Detrás de la serie producida por Cate Blanchett para denunciar los centros de detención de inmigrantes ilegales en Australia se encuentra la verdadera historia de Cornelia Rau.


Siguiendo la tendencia de grades actrices que producen series, Cate Blanchett decidió arriesgar por una historia basada en hechos reales que sucede en los campos de refugiados -casi una ironía llamarlos así, si no fuera una crueldad- de su Australia natal. Y se reserva para ella un papel breve pero de mucho peso en la trama, que no la favorece, y este es uno de los pocos puntos débiles de la ¿miniserie?

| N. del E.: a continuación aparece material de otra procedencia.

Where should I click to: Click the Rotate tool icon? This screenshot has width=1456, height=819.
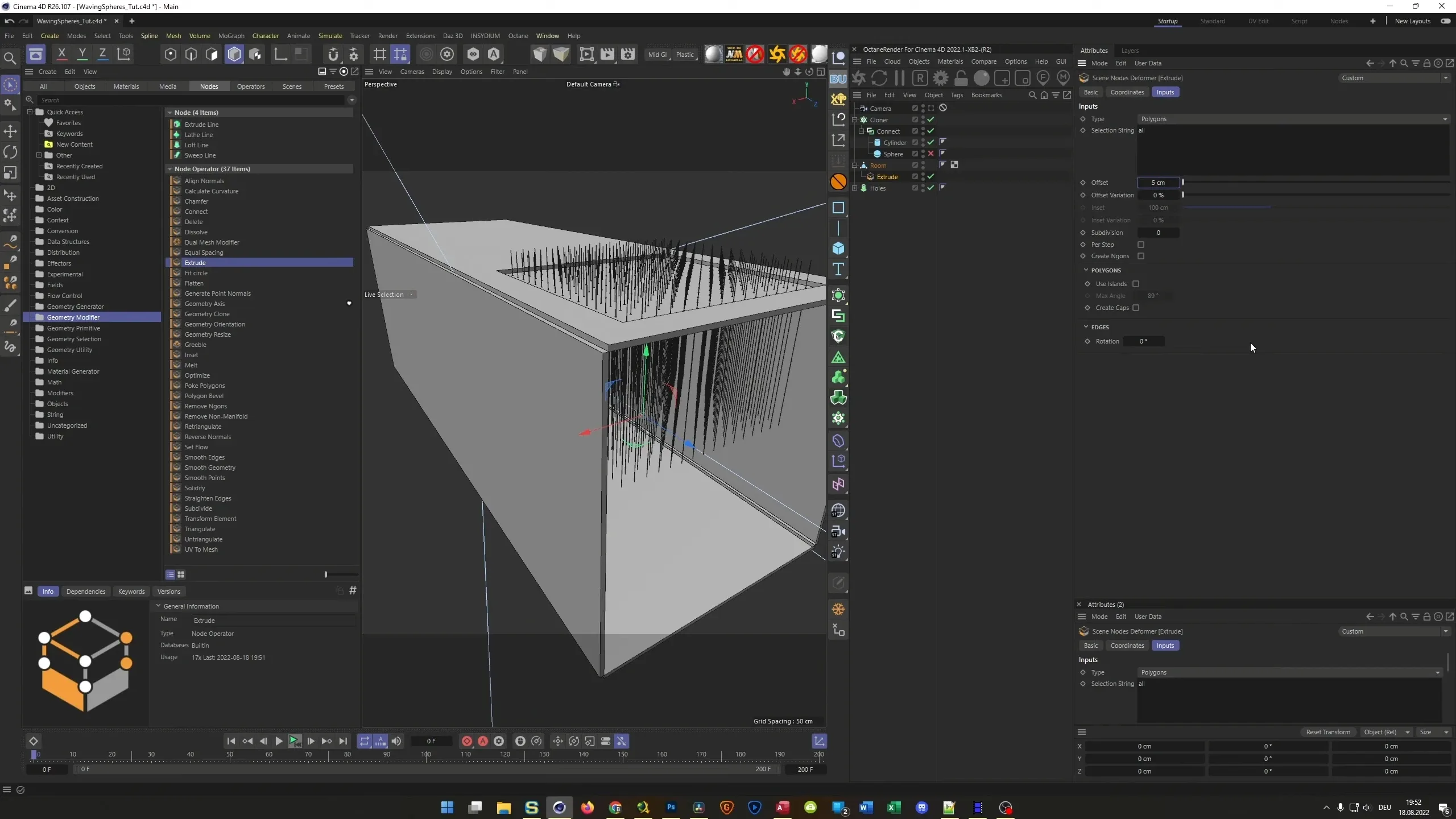[x=10, y=151]
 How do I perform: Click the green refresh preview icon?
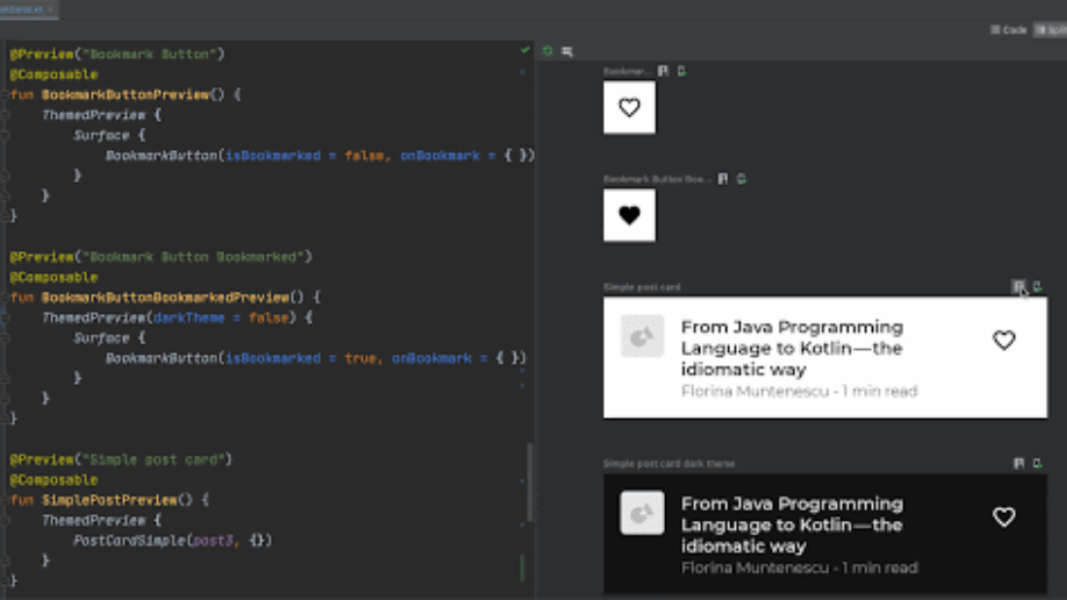[x=548, y=51]
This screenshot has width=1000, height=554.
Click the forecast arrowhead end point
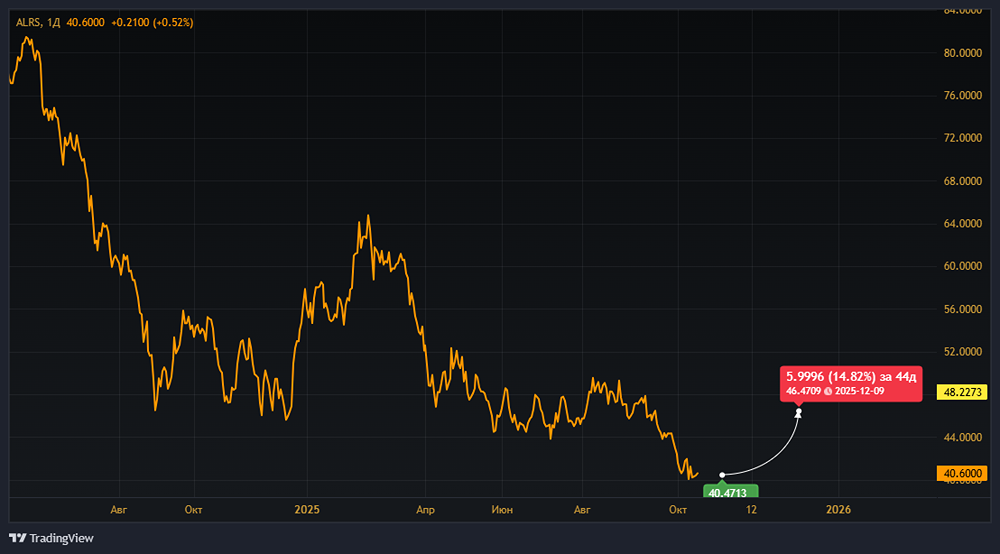[798, 412]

Tres historias se conectan de un modo que recuerda levemente a Babel (película en la que también intervino Blanchett) en la trama de este guión: la de una joven australiana acorralada en realidad y en su mente por una familia que desea el modelo perfecto de hija y decide huir de ellos y tomar prestada la identidad de una turista alemana (gran performamce de Yvonne Strzechowski ); un australiano de clase media, con poca cabeza y buenas intenciones que se convierte de la noche a la mañana en custodio de uno de estos tremendos sitios; y finalmente un padre y una hija que sobreviven a su familia en la huida desde algún pais que podria ser Irak.

Las vidas de estos desplazados, más o menos destrozadas, convergen en este centro, probablemente uno de los peores lugares posibles para el momento que pasa cada uno de ellos. Y lo que la miniserie pone de relieve es la manera en que insensiblemente todos, incluidos la directora del Departamento de Migraciones, la delegada a cargo de este infierno tan temido (aplausos para Asher Keddler, actriz australiana, estupenda en su composición de esta mujer que se debate entre el deber y la humanidad), y los guardiacárceles; van progresivamente deshumanizándose, convirtiéndose en números unos, y en rangos los otros, hasta dejar de tener nombre, hasta dejar de reconocerse en el espejo.

La próxima visita de una comisión de Derechos Humanos, esas que necesitan que los lugares estén prolijos y pintados, es la punta de mecha para que todas estas personas, frágiles en su brutalidad, inicien una cadena de crisis personales, humanitarias y profesionales que llevará toda la situación a extremos de los que es difícil, si no imposible, regresar.

La miniserie está rodada con un ritmo muy ágil, los conflictos personales que aparecen son interesantes y actuales, las actuaciones (excluyendo la sobreactuación caricaturesca de Blanchett al comienzo) son exactas. El final es lo suficientemente abierto como para que, dependiendo del éxito, tengamos un segunda temporada.